Americans avail themselves of an abundance of credit, debit and prepay card products.That’s what choice is all about. But changes are in the wind on Capitol Hill.
House Judiciary Committee Chairman John Conyers recently began hearings on the Credit Card Fair Fee Act of 2008. It’s a price-control bill, though Mr. Conyers makes claims it would enhance competition. The bill would do precisely the opposite. It also would hurt consumers and small shops because Big Brother would become intricately involved in pricing matters.
The legislation calls for, among other things, three “Electronic Payment Systems Judges” who, as pricing czars, would divine what merchants would be charged by MasterCard and Visa, and they would objectively divine this information via a “hypothetical perfectly competitive market.” In 2010, their determination would become a uniform price cap for all merchants regardless of size or risk. Retailers could continue to negotiate singly or collectively for better terms.
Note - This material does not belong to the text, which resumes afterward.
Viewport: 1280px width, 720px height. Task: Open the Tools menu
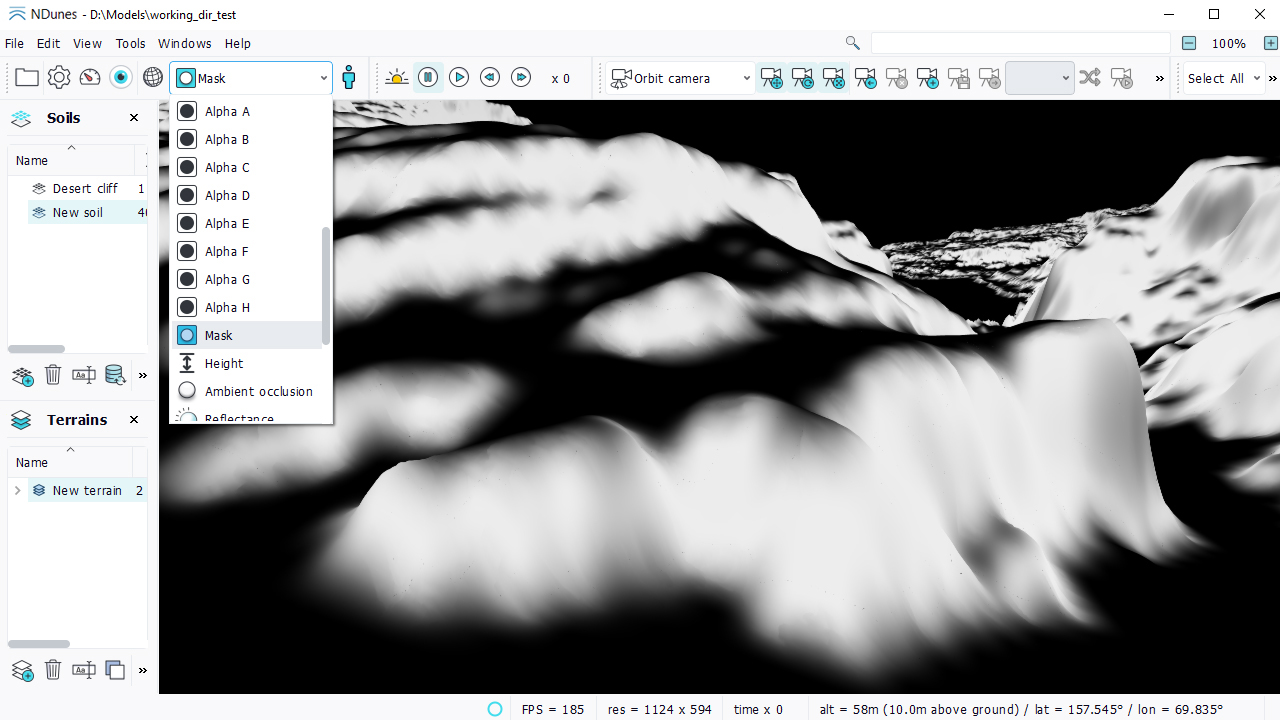130,44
Some of the bill’s supporters cite the regulations in other nations tobuttress their own lobbying. For example,Australia’s central bank reduced merchant interchange fees and permitted merchants to levy surcharges on card purchases. The impact on consumers included higher cardholder fees and fewer card rewards. Merchants also tacked on additional charges, and that consequently led to reduced credit-card-transaction growth. (The European Union regulators also pine for increased red tape and a whiff of protectionist sentiment is in the air, too.)
Is there a problem stateside that needs fixing? American consumers and merchants have enormous choice. Each stage in American credit card payments is market-driven - from card issuance to merchant payment - although networks were another matter. A quarter-century ago, all the principal card payment networks except American Express were owned by banks and not for profit.
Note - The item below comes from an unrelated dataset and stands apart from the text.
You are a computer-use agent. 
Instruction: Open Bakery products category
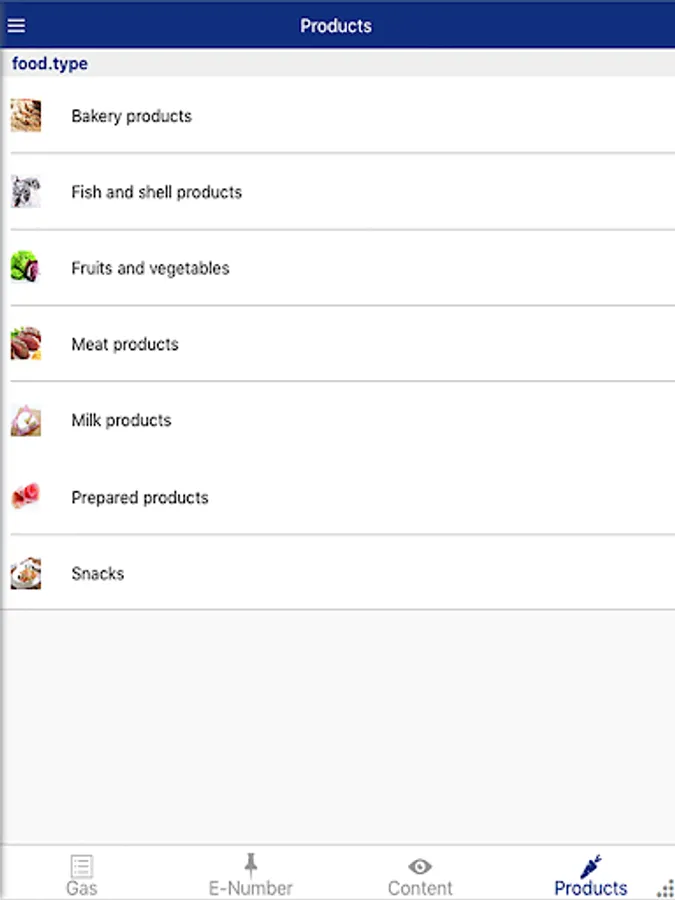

However, there’s been a sea change.In 2004. a a lawsuit fled by the Justice Department ended MasterCard and Visa’s prohibitions on “member” banks participating in Amex and Discover. Since then, Morgan Stanley divested Discover and banks spun off MasterCard and Visa.
Today, the U.S. card-payment-network market is the most competitive in the world and becoming more so. EU regulators worry about having only two pan-European card-payment networks, one of which, Visa EU, remains a bank association. In the U.S there are four full-suite networks: Amex, Discover, MasterCard and Visa; national debit networks Star and NYCE; and PayPal; all of which are commercial enterprises independent of banks.
Now look at the contrast, notwithstanding China’s trade commitments to open up its domestic market, China UnionPay enjoys a protected domestic card-payment-network monopoly. In Brazil, RedeCard and VisaNet have monopolies acquiring MasterCard and Visa transactions, respectively. Building payment-networking is difficult.
Nevertheless, the industry continues to attract capital and entrepreneurs. Companies like Revolution Money and Tempo are competing to drive down merchant fees, and firms likeInterchange manage to maximize value for all network participants.
Yet Mr. Conyers contends merchants are “forced” to accept payment cards. That’s nonsense. Cash is the only payment merchants are compelled to accept. In fact, 7 million merchants each year choose to accept credit/debit/payment cards because they provide value, and that number is expected to grow by 9 percent in the near future.
Mr.Conyers argues MasterCard and Visa are associations “owned and controlled” by banks, implying collective price setting and an anti-trust issue. How wrong he is. The fact of the matter is that the payment networks sell their products to banks but are not controlled by banks.
American consumers will be harmed by the Credit Card Fair Fee Act because it is seeded in price controls and price controls cause shortages, reduce competition and innovation, and consequently force consumers to dip further into their wallets. And what about small, nontraditional merchants? Have the supporters of the legislation even considered how they would fare? What would their profit margins look like? Government regulating credit-, debit- and payment-card fees? Consumers beware. “Fair” isn’t always fair.